Placentas were scanned in PBS using a Phoenix Nanotom M (GE Measurement and Control Solutions) at 3.5 μm (129S6) or 4.5 µm (C57BL/6J) isotropic voxel size. The source, equipped with a tungsten target, was operated at 60 kV and 240 μA. An aluminum filter of 0.1 mm was applied to reduce beam hardening. For each sample, 2,400 frames were acquired over 360° using the fast scan mode with an exposure time of 500 ms (frame averaging = 1 and image skip = 0) (26), resulting in a scanning time of only 20 min per sample.

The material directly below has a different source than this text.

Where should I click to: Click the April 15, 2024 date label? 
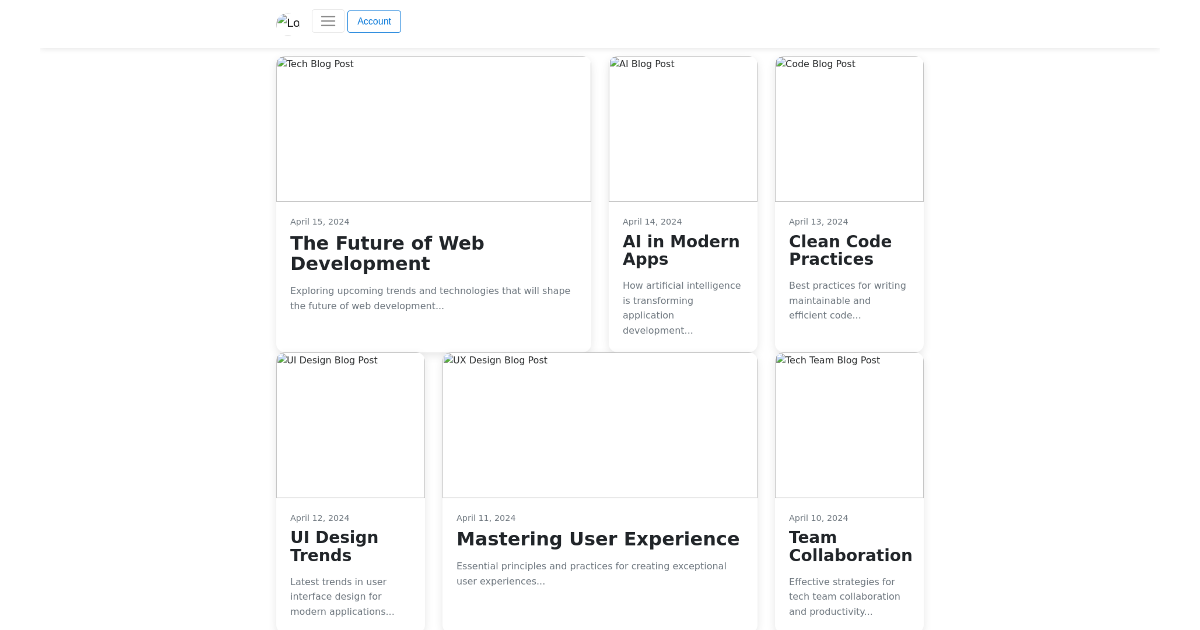[x=319, y=221]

Fetuses were scanned in PBS at 7 µm isotropic voxel size at 60 kV and 300 µA, using a 0.2-mm aluminum filter. To visualize the complete fetus, a multiscan approach was applied. For each scan, 1,800 frames were acquired over 360° with an exposure time of 500 ms (frame averaging = 3 and image skip = 1), resulting in a total scan time of 2 h 45 min.

Afterward, scan optimization (projection filter, inline volume filter, and beam hardening correction) was applied during 3D reconstruction (Datos|x, GE Measurement and Control solutions).

Data Display and Statistics.

Graph display and statistics were done in Graphpad Prism (Graphpad Software). Normality was assessed with D’Agostino and Pearson omnibus normality test. Data were analyzed with Mann–Whitney test, Kruskal–Wallis multiple comparison test with Dunn’s corrections or two-way ANOVA test with Dunnet’s corrections. Correlations were tested with Pearson correlation test or the nonparametric Spearman correlation test. Differences were considered statistically significant when P < 0.05. Boxplots displayed median with first and third quartile with whiskers at the minimum and maximum values. Data display and 3D rendering of the CE-CT images were done by Dataviewer and CTvox (Bruker MicroCT).